#### Requirement
With no omissions, write out every record given below.

:::

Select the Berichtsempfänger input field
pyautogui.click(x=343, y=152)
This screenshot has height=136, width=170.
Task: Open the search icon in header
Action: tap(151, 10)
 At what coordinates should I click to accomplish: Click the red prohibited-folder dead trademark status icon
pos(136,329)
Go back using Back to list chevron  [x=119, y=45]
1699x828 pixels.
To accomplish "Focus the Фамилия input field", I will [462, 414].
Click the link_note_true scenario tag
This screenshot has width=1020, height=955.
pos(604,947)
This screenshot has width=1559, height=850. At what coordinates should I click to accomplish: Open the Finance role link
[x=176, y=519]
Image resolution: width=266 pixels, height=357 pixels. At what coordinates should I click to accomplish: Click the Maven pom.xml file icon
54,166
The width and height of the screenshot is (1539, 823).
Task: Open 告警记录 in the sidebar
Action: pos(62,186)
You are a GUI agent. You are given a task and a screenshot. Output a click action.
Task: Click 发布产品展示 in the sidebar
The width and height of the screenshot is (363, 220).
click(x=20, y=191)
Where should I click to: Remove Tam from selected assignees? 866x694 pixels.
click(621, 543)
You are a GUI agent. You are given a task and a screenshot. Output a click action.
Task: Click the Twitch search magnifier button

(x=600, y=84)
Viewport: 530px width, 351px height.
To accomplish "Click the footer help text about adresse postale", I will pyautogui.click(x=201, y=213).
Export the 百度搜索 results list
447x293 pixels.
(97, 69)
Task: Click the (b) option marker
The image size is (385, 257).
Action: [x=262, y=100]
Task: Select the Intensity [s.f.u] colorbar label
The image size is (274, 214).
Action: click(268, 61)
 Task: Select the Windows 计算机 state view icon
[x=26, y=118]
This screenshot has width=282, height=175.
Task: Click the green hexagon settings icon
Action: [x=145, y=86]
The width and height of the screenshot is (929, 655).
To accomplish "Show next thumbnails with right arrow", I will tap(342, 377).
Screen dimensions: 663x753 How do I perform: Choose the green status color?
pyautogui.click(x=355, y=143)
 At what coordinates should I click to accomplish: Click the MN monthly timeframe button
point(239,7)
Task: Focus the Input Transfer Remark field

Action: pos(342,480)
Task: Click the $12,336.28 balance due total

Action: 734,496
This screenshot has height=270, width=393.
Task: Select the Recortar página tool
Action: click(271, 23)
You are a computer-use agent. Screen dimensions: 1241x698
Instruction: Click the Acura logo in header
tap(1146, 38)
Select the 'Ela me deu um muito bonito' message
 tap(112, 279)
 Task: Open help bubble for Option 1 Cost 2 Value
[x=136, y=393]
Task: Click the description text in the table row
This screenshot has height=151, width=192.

:::

#### Answer space
Select the Berichtsempfänger input field
pyautogui.click(x=343, y=152)
This screenshot has height=136, width=170.
Task: Open the search icon in header
Action: tap(151, 10)
 At what coordinates should I click to accomplish: Click the red prohibited-folder dead trademark status icon
pos(136,329)
Go back using Back to list chevron  [x=119, y=45]
1699x828 pixels.
To accomplish "Focus the Фамилия input field", I will [462, 414].
Click the link_note_true scenario tag
This screenshot has width=1020, height=955.
pos(604,947)
This screenshot has width=1559, height=850. At what coordinates should I click to accomplish: Open the Finance role link
[x=176, y=519]
Image resolution: width=266 pixels, height=357 pixels. At what coordinates should I click to accomplish: Click the Maven pom.xml file icon
54,166
The width and height of the screenshot is (1539, 823).
Task: Open 告警记录 in the sidebar
Action: pos(62,186)
You are a GUI agent. You are given a task and a screenshot. Output a click action.
Task: Click 发布产品展示 in the sidebar
The width and height of the screenshot is (363, 220).
click(x=20, y=191)
Where should I click to: Remove Tam from selected assignees? 866x694 pixels.
click(621, 543)
You are a GUI agent. You are given a task and a screenshot. Output a click action.
Task: Click the Twitch search magnifier button

(x=600, y=84)
Viewport: 530px width, 351px height.
To accomplish "Click the footer help text about adresse postale", I will pyautogui.click(x=201, y=213).
Export the 百度搜索 results list
447x293 pixels.
(97, 69)
Task: Click the (b) option marker
The image size is (385, 257).
Action: [x=262, y=100]
Task: Select the Intensity [s.f.u] colorbar label
The image size is (274, 214).
Action: click(268, 61)
 Task: Select the Windows 计算机 state view icon
[x=26, y=118]
This screenshot has width=282, height=175.
Task: Click the green hexagon settings icon
Action: [x=145, y=86]
The width and height of the screenshot is (929, 655).
To accomplish "Show next thumbnails with right arrow", I will tap(342, 377).
Screen dimensions: 663x753 How do I perform: Choose the green status color?
pyautogui.click(x=355, y=143)
 At what coordinates should I click to accomplish: Click the MN monthly timeframe button
point(239,7)
Task: Focus the Input Transfer Remark field

Action: pos(342,480)
Task: Click the $12,336.28 balance due total

Action: 734,496
This screenshot has height=270, width=393.
Task: Select the Recortar página tool
Action: click(271, 23)
You are a computer-use agent. Screen dimensions: 1241x698
Instruction: Click the Acura logo in header
tap(1146, 38)
Select the 'Ela me deu um muito bonito' message
 tap(112, 279)
 Task: Open help bubble for Option 1 Cost 2 Value
[x=136, y=393]
Task: Click the description text in the table row
This screenshot has height=151, width=192.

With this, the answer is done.